Joan Sicart tuvo que darle la razón en lo que decía. Le molestaba tener que dialogar con un mocoso de igual a igual, pero tampoco podía evitar que la calma y la autoridad con que aquel mocoso inerme se dirigía a él le impresionaran. En un instante pasó del desprecio al respeto instintivo. Está bien, habla, le dijo a Onofre. Éste comprendió que tenía ganada la partida. Ya se arruga, pensó. En voz alta dijo que la guerra que acababa de estallar era un despropósito. Sin duda se debía a un malentendido; nadie sabía cómo había empezado, pero ahora era una realidad, amenazaba con convertirse en una bola de nieve que podía sepultarlos a todos. Es evidente que a ti te inquieta, dijo: a mí, aún más, porque puedo ser el próximo en caer. ¿No crees que deberíamos acabar con esta situación indeseable?

– Eh -exclamó Joan Sicart vivamente al oír esto-, que no fuimos nosotros los primeros en atacar, sino vosotros.

– Eso qué más da a estas alturas -dijo Onofre Bouvila. La cuestión era poner fin a las represalias, añadió. Luego bajó la voz y dijo en tono confidencial-: A nosotros esta guerra no nos interesa; ¿qué podemos sacar de ella? Somos menos y estamos peor preparados que vosotros; con nosotros no tenéis ni para empezar. Toda la ventaja es vuestra. Te digo esto para que no dudes de mi buena fe: no me mueve ningún propósito secreto; sólo he venido a brindarte la oportunidad de hacer las paces.

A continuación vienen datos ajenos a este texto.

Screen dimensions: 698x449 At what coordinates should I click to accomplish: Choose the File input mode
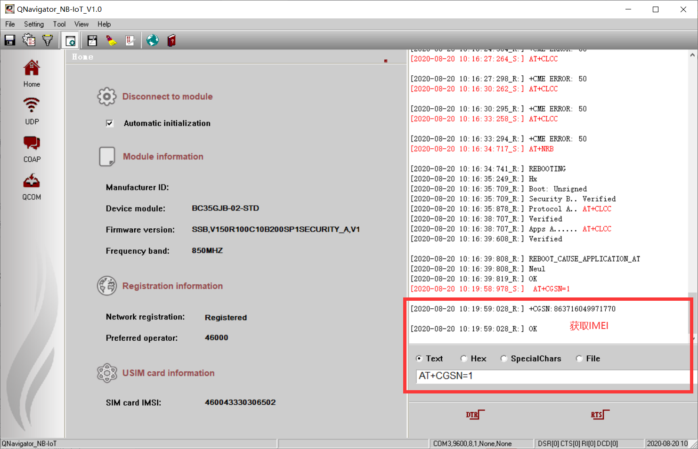tap(579, 358)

Joan Sicart desconfiaba instintivamente de Onofre, pero en su fuero interno deseaba creer en su sinceridad: a él también le repugnaba aquella guerra sin sentido. Sus hombres caían abatidos por las balas, todas las actividades lucrativas habían quedado paralizadas y en la ciudad reinaba una atmósfera tensa, poco propicia a los negocios. La entrevista acabó en nada, pero ambos quedaron en volver a reunirse una vez ponderadas debidamente las circunstancias. Convencido por Onofre de que tenía todos los triunfos en la mano, Sicart no se percató de que caminaba hacia su propia destrucción: él mismo se estaba cavando la fosa. Esa noche habrían continuado los enfrentamientos armados si no hubiera llovido desde la puesta del sol hasta la madrugada; sólo dos grupos reducidos coincidieron en un callejón oscuro: estuvieron descargando las pistolas y los mosquetones que ahora llevaban siempre consigo a través de una verdadera cortina de agua. Los fogonazos iluminaban los chorros de agua que vertían los tejados en la calle. Dispararon con los pies hundidos en el fango hasta que se les acabaron las municiones. Debido al aguacero no hubo que lamentar bajas. Hubo otros dos incidentes: un muchacho de dieciséis años perteneciente a la banda de don Humbert Figa i Morera murió al caerse de una tapia que había escalado para escapar a la persecución de que era o creía ser objeto: tuvo la mala fortuna de resbalar y desnucarse. También esa noche terrible alguien arrojó un mastín muerto por la ventana de un burdel al que solían ir Odón Mostaza, Onofre y sus compinches.

Nadie entendió el significado de aquel macabro presente.

Aquella noche, por prudencia, nadie había acudido al burdel:

las pobres pupilas habían pasado la noche en vela, muy inquietas por el miedo a una incursión sangrienta. Al dar las tres rezaron el rosario. Era voz común en la ciudad que había una guerra no declarada, pero la prensa local no se atrevió a dejar constancia de ello.